The regulation outlines the responsibilities of both providers and users of AI systems. Providers, especially those offering systems classified as high-risk, are obligated to ensure their systems comply with safety and transparency requirements. Users, on the other hand, are responsible for using the tools appropriately, in accordance with the provider's instructions.

Finally, Member States must establish a sanctions regime applicable from August 2, 2025. The Regulation imposes penalties for non-compliance with prohibited practices, with fines of up to 35 million euros, and if the offender is a company, the fine will reach 7% of its global turnover, based on the previous fiscal year.

Other punishable offenses would include: non-compliance with the obligations established for providers, authorized representatives, importers, with fines of up to 15 million euros, and if it involves a company, up to 3% of the turnover of the previous fiscal year; or the provision of misleading or inaccurate information to the competent authorities, with sanctions of up to 7.5 million euros, or if the offender is a company, 1% of its global turnover of the previous fiscal year. Finally, the Commission could sanction providers of general-purpose AI systems when it considers that they have negligently or deliberately breached provisions of the Regulation, with fines of up to 3% of their turnover or up to 15 million euros, opting for the higher figure of these two.

Regarding control bodies, the European Commission has established the European AI Committee, while at the national level, Member States must establish a notifying authority and a supervisory authority, both of which are in turn overseen by the European Data Protection Supervisor.

6. Brief overview of the planned tightening of contribution years requirements for access to partial retirement.

The Spanish government is proposing significant reforms to the partial retirement system, in a context where the retirement age will gradually increase to reach 67 years by 2027. Given this scenario, many workers over 60 opt for partial retirement, which allows for a reduction in working hours without penalties to the pension. Currently, there are two main modalities: partial retirement with a relief contract, accessible from the age of 62 years and six months or 64 years, depending on the years contributed, and partial retirement without a relief contract, for those who reach the ordinary legal retirement age.

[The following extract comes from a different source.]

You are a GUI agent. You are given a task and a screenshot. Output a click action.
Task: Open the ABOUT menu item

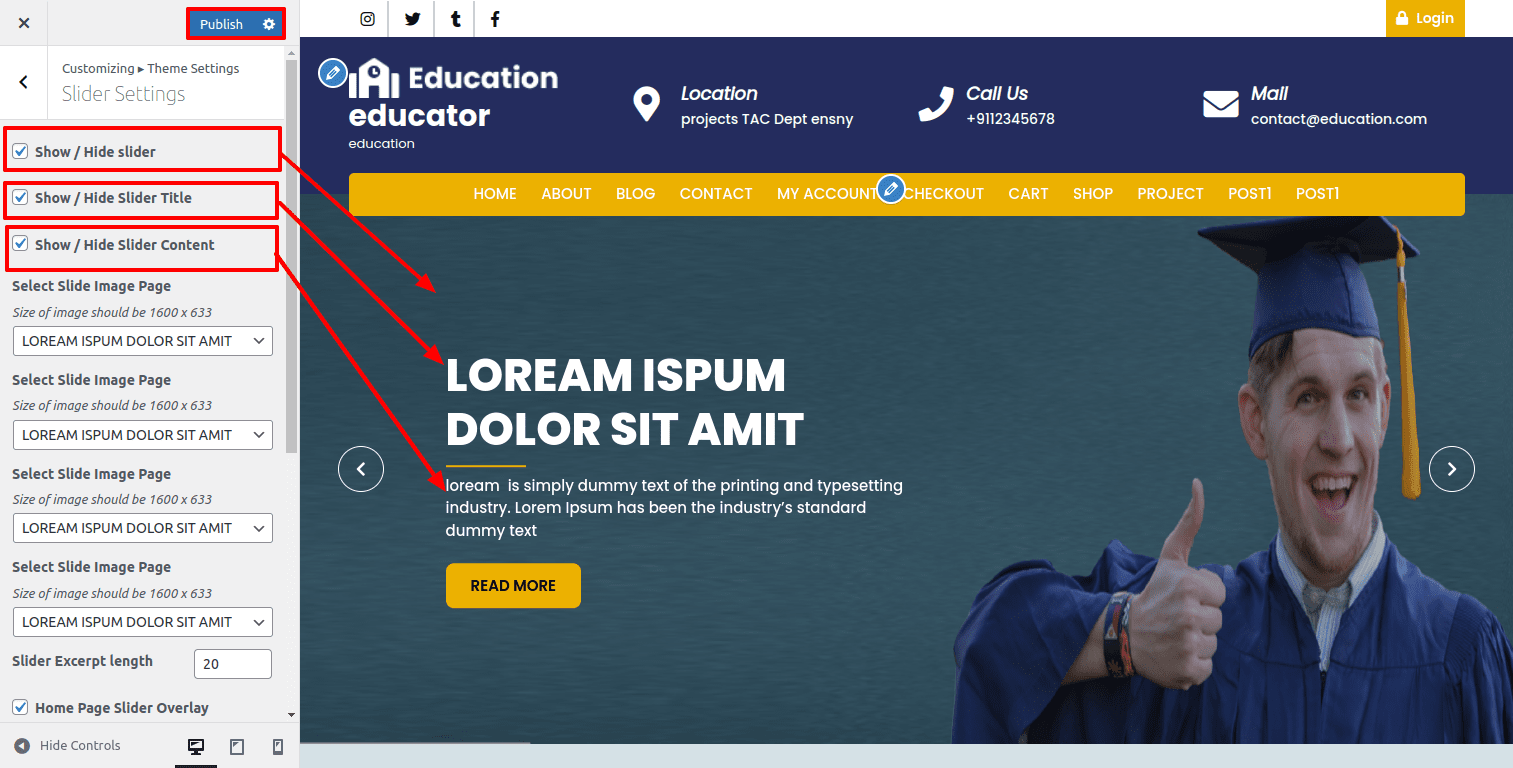point(566,194)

The proposed new model seeks to tighten the conditions for access to partial retirement, especially for the modality with a relief contract. Among the proposals are:

  • Restricting access to partial retirement with a relief contract to a maximum of two years before the ordinary legal retirement age, which will be 66 years and 6 months for those who have contributed less than 38 years, and 65 years for those who have contributed 38 years or more.

  • Making it mandatory to have a full-time permanent contract with the worker who occupies the position of the partially retired (relief worker).

  • Establishing that the contribution base of the relief worker be, at a minimum, 75% of that of the partially retired worker.

  • Eliminating the possibility of accumulating working hours for the partially retired.

  • Requiring that the worker who accesses partial retirement has contributed during the six years prior to the application, including two years of registration as an employed worker.

Furthermore, it is considered to review the minimum contribution period necessary to access this modality, currently set at 33 years, although unions fear that this period could increase significantly, making access to partial retirement more difficult. Both UGT and CCOO have expressed their rejection of these proposals, arguing that they would complicate access to partial retirement and particularly affect women, who tend to have shorter career paths. The discussion on these reforms continues, with the unions seeking to recover more favourable conditions established in previous reforms and the government trying to find a balance that ensures the sustainability of the pension system.

This document (and any information accessed through links in this document) is provided for information purposes only and does not constitute legal advice. Professional legal advice should be obtained before taking or refraining from any action as a result of the contents of this document.